The expected answer is all of the entries, written out exactly.

_ _ _ _ _ _ _

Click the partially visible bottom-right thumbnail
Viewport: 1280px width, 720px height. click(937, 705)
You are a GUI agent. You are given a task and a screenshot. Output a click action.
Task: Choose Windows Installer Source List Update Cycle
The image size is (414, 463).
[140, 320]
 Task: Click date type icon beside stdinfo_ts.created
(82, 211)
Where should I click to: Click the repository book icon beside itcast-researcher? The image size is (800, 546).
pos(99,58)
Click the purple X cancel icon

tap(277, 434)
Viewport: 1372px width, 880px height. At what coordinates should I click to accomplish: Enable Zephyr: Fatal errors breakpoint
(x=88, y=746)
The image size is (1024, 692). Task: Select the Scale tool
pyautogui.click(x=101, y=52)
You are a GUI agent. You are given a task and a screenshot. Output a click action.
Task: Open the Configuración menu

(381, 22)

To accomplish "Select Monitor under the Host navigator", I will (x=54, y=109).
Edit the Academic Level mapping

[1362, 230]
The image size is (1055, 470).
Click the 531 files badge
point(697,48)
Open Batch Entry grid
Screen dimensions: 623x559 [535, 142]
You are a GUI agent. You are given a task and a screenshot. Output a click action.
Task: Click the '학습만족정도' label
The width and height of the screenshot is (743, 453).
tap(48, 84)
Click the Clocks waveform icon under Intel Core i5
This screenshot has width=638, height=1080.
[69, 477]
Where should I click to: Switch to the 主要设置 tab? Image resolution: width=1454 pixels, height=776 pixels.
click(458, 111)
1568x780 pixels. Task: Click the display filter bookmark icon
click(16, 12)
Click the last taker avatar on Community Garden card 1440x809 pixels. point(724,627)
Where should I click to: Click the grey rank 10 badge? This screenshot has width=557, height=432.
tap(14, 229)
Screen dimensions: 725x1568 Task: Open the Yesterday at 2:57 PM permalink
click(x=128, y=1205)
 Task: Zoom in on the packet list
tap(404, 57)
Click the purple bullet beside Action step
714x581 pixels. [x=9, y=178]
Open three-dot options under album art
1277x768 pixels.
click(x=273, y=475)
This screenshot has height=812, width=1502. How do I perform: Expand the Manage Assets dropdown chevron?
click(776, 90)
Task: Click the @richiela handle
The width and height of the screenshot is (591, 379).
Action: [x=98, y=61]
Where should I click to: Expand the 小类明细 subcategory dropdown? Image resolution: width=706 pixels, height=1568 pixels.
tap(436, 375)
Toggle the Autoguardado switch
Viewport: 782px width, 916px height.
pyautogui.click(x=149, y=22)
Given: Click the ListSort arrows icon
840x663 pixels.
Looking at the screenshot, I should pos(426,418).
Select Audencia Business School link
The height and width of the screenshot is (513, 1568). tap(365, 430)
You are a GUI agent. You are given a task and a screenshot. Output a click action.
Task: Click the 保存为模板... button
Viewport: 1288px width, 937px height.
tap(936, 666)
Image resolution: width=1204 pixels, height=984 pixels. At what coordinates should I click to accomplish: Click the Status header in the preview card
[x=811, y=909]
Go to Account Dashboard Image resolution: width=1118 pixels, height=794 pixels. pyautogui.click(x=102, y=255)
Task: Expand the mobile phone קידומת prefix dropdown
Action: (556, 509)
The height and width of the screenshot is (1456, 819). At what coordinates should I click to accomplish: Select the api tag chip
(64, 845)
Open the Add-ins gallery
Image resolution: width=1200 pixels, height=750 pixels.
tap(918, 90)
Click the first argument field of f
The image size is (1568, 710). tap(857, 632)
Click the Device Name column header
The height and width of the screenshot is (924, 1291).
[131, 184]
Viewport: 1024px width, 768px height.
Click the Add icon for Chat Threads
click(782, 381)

_ _ _ _ _ _ _

* [Response area]
Click the partially visible bottom-right thumbnail
Viewport: 1280px width, 720px height. click(937, 705)
You are a GUI agent. You are given a task and a screenshot. Output a click action.
Task: Choose Windows Installer Source List Update Cycle
The image size is (414, 463).
[140, 320]
 Task: Click date type icon beside stdinfo_ts.created
(82, 211)
Where should I click to: Click the repository book icon beside itcast-researcher? The image size is (800, 546).
pos(99,58)
Click the purple X cancel icon

tap(277, 434)
Viewport: 1372px width, 880px height. At what coordinates should I click to accomplish: Enable Zephyr: Fatal errors breakpoint
(x=88, y=746)
The image size is (1024, 692). Task: Select the Scale tool
pyautogui.click(x=101, y=52)
You are a GUI agent. You are given a task and a screenshot. Output a click action.
Task: Open the Configuración menu

(381, 22)

To accomplish "Select Monitor under the Host navigator", I will (x=54, y=109).
Edit the Academic Level mapping

[1362, 230]
The image size is (1055, 470).
Click the 531 files badge
point(697,48)
Open Batch Entry grid
Screen dimensions: 623x559 [535, 142]
You are a GUI agent. You are given a task and a screenshot. Output a click action.
Task: Click the '학습만족정도' label
The width and height of the screenshot is (743, 453).
tap(48, 84)
Click the Clocks waveform icon under Intel Core i5
This screenshot has width=638, height=1080.
[69, 477]
Where should I click to: Switch to the 主要设置 tab? Image resolution: width=1454 pixels, height=776 pixels.
click(458, 111)
1568x780 pixels. Task: Click the display filter bookmark icon
click(16, 12)
Click the last taker avatar on Community Garden card 1440x809 pixels. point(724,627)
Where should I click to: Click the grey rank 10 badge? This screenshot has width=557, height=432.
tap(14, 229)
Screen dimensions: 725x1568 Task: Open the Yesterday at 2:57 PM permalink
click(x=128, y=1205)
 Task: Zoom in on the packet list
tap(404, 57)
Click the purple bullet beside Action step
714x581 pixels. [x=9, y=178]
Open three-dot options under album art
1277x768 pixels.
click(x=273, y=475)
This screenshot has height=812, width=1502. How do I perform: Expand the Manage Assets dropdown chevron?
click(776, 90)
Task: Click the @richiela handle
The width and height of the screenshot is (591, 379).
Action: [x=98, y=61]
Where should I click to: Expand the 小类明细 subcategory dropdown? Image resolution: width=706 pixels, height=1568 pixels.
tap(436, 375)
Toggle the Autoguardado switch
Viewport: 782px width, 916px height.
pyautogui.click(x=149, y=22)
Given: Click the ListSort arrows icon
840x663 pixels.
Looking at the screenshot, I should pos(426,418).
Select Audencia Business School link
The height and width of the screenshot is (513, 1568). tap(365, 430)
You are a GUI agent. You are given a task and a screenshot. Output a click action.
Task: Click the 保存为模板... button
Viewport: 1288px width, 937px height.
tap(936, 666)
Image resolution: width=1204 pixels, height=984 pixels. At what coordinates should I click to accomplish: Click the Status header in the preview card
[x=811, y=909]
Go to Account Dashboard Image resolution: width=1118 pixels, height=794 pixels. pyautogui.click(x=102, y=255)
Task: Expand the mobile phone קידומת prefix dropdown
Action: (556, 509)
The height and width of the screenshot is (1456, 819). At what coordinates should I click to accomplish: Select the api tag chip
(64, 845)
Open the Add-ins gallery
Image resolution: width=1200 pixels, height=750 pixels.
tap(918, 90)
Click the first argument field of f
The image size is (1568, 710). tap(857, 632)
Click the Device Name column header
The height and width of the screenshot is (924, 1291).
[131, 184]
Viewport: 1024px width, 768px height.
Click the Add icon for Chat Threads
click(782, 381)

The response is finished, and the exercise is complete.